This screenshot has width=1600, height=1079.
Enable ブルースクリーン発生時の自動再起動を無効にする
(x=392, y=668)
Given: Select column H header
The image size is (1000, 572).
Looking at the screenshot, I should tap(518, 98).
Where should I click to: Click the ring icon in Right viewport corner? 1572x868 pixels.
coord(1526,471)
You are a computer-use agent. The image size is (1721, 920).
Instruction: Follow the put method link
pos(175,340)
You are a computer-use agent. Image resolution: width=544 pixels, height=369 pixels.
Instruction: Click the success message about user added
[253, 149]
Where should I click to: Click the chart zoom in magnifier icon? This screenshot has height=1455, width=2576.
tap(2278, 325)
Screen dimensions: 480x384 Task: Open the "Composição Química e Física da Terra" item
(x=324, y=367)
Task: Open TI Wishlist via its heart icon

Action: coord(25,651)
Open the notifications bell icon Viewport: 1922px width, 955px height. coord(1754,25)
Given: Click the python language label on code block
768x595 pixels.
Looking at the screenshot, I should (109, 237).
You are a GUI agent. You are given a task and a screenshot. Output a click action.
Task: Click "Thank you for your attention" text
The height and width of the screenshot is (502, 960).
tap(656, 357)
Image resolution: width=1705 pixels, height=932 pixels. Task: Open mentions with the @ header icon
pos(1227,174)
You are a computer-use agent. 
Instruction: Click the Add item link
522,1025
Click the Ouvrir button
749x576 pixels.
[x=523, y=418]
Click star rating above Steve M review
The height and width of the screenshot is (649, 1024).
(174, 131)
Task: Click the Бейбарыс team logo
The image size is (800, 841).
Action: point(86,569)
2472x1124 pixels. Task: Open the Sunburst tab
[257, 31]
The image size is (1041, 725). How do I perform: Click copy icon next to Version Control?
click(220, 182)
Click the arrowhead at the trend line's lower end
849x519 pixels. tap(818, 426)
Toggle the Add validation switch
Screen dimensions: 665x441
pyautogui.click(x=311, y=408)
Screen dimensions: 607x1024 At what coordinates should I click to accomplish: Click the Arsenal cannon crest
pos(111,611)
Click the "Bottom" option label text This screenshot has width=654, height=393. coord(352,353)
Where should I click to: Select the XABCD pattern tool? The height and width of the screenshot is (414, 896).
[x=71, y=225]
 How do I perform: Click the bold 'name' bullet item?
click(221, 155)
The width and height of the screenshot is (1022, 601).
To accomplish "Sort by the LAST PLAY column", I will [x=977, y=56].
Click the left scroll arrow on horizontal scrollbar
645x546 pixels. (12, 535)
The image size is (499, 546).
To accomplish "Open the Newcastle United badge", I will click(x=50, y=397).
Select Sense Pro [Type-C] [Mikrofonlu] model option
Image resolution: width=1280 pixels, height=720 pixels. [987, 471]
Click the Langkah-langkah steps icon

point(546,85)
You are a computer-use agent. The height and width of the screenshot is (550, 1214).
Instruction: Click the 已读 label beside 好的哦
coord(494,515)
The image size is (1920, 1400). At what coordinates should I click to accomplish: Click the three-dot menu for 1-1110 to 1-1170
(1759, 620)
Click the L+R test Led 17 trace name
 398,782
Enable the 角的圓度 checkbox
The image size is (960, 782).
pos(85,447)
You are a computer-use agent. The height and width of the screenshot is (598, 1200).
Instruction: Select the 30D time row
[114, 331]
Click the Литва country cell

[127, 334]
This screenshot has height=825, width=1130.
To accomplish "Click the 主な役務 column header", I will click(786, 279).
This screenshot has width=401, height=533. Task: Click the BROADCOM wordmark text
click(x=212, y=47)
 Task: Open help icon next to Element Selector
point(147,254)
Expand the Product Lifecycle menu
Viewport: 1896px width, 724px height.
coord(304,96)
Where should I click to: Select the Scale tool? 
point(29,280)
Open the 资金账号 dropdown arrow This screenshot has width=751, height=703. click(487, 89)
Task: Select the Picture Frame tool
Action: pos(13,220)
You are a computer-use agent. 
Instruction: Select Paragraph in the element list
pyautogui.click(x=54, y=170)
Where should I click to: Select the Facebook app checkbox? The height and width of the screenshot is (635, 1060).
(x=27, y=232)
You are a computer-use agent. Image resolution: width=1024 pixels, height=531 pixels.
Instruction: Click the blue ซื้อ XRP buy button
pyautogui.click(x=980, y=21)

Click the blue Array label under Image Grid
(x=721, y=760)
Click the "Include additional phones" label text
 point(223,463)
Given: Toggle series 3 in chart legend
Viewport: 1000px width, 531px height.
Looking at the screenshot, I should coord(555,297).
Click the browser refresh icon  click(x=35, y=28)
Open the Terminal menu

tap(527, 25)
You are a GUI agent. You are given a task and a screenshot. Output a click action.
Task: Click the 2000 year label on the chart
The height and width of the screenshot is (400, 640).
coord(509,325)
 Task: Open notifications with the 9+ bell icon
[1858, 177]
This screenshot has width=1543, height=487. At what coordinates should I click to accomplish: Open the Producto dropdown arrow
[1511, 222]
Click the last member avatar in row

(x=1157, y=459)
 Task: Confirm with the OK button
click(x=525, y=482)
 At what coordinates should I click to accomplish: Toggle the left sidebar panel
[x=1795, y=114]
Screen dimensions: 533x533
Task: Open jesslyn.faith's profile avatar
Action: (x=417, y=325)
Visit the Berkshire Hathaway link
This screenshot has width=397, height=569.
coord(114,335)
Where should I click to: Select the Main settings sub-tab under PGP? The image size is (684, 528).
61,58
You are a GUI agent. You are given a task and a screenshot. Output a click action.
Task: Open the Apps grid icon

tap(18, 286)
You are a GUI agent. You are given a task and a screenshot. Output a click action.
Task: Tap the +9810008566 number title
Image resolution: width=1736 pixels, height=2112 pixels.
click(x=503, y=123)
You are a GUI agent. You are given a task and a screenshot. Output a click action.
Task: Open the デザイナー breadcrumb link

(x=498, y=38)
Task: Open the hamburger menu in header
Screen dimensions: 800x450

■ **WHAT IS BEING ASKED**:
Render the material as a JSON list of strings, one string per line and no blank lines, beginning at the line containing "Where should I click to: Select the Main" and running through the last line of the material.

■ **EXPECTED OUTPUT**:
[
  "Where should I click to: Select the Main settings sub-tab under PGP? The image size is (684, 528).",
  "61,58",
  "You are a GUI agent. You are given a task and a screenshot. Output a click action.",
  "Task: Open the Apps grid icon",
  "tap(18, 286)",
  "You are a GUI agent. You are given a task and a screenshot. Output a click action.",
  "Task: Tap the +9810008566 number title",
  "Image resolution: width=1736 pixels, height=2112 pixels.",
  "click(x=503, y=123)",
  "You are a GUI agent. You are given a task and a screenshot. Output a click action.",
  "Task: Open the デザイナー breadcrumb link",
  "(x=498, y=38)",
  "Task: Open the hamburger menu in header",
  "Screen dimensions: 800x450"
]